Схватив обеими руками ткань его маечки — словно две горсти песка, она рванула их в разные стороны. Дорогая красивая вещь, вскрикнув быстрым треском, ровно разорвалась. Онки швырнула лоскутки материала на пол; сцапала и отправила следом кашне. Жалобно брякнула одинокая булавка с бриллиантом.
Он стоял перед нею: бледный, узкогрудый, нагой…
Онки выругалась, непечатным словом обозначив профессию Саймона, схватила его за голые плечи и тряханула, небрежно, зло, как грязный половик.
— …! Стыд-то какой! О, Всеблагая…
Заглушая третий звонок злым грохотом шагов, она удалилась; он сглотнул и попытался вдохнуть; унижение тяжелым, хорошо разогнавшимся маховиком ударило его в солнечное сплетение.
Молодой буфетчик сделал вид, что ничего не заметил. Он старательно ровнял в витрине бутерброды на блюдцах.
Саймон подобрал кашне и печально прикрыл свои сиятельные ключицы, маленькие фиалки мужских сосков, ровный живот с незрелой ягодой пупка — всё то, что Онки Сакайо своей выходкой оскорбила, вознесла, впечатала в историю этого театра; непременно поползут шепотки во время второго действия, и после не сразу они утихнут, за ужином не совладать с искушением обсудить забавное происшествие: невоспитанная девица, депутат — как же круто играют на имидж противоречия натуры! — сорвала одежду с кокота прямо в фойе! Скандал! Брызги на репутацию и плюс сто очков к рейтингу в среде маргинальной молодежи.
Саймон испуганно шевелил губами, будто проверяя, принадлежат ли те, поцелованные Онки, ему, или они теперь отдельный вулканический остров на лице.
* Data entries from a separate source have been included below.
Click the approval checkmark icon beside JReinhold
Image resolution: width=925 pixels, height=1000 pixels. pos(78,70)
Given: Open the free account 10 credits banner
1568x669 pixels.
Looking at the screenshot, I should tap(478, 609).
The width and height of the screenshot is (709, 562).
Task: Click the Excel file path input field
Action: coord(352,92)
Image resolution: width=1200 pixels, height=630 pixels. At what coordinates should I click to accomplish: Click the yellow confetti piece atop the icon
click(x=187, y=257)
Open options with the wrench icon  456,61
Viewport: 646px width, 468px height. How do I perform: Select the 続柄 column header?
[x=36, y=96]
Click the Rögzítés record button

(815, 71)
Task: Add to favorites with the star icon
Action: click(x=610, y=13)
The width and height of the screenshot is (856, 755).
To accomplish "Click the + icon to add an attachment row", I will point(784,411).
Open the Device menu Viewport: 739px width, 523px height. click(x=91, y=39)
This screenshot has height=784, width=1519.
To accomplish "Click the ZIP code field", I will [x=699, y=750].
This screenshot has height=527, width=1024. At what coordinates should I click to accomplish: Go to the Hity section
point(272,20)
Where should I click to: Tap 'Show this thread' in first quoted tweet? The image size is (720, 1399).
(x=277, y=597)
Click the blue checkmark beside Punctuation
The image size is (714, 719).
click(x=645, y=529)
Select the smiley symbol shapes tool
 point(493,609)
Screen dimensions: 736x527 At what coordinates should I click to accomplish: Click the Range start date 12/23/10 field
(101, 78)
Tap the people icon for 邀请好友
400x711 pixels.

В темноте он пробирался к своему месту; зрители недоуменно сторонились, как могли: не каждый день прекрасный молодой мужчина с обнаженным торсом, кокетливо перевязанным кашне, не стесняясь, опаздывает на спектакль.
Нет. Он не сдастся из-за порванной майки. Видит Всемудрая, он не раз ещё посолит кофе этой грубой гордячке. Он после такого в узел завяжется, а сделает так, что она будет покупать ему золотые бирюльки и целовать пальчики на ногах!
Саймон осторожным изучающим движением столкнул свои губы — печать её пробудившегося огня. Спалилась! И поделом.
Он не может сейчас уйти. Уйти — это проигрыш. А вот фланировать по фойе в течение всего вечера в одном кашне, овладевая сознанием всех присутствующих дам — стильная месть.
7
Афина Тьюри скончалась от рака в возрасте шестидесяти шести лет, обладая подлинно цветущей внешностью и до последней секунды сохранив ясность сознания. За три дня до своей кончины она давала последнее интервью на телевидении. Как и прежде, пухлые плотоядные губы её выпускали на волю шутки и выраженьица, осужденные обрести в народе крылья. Осанкой, посадкой головы — всей статью своей подтверждала она своё величие. За год до того в Атлантсбурге ей открыли памятник в бронзе. На публике женщина-эпоха, как пафосно её нарекли журналисты, выглядела так, точно жить ей ещё лет сто, и только самые близкие могли заметить, что Афина похудела, отреклась от некоторых своих привычек, начала раньше ложиться спать и постоянно глотала лекарства.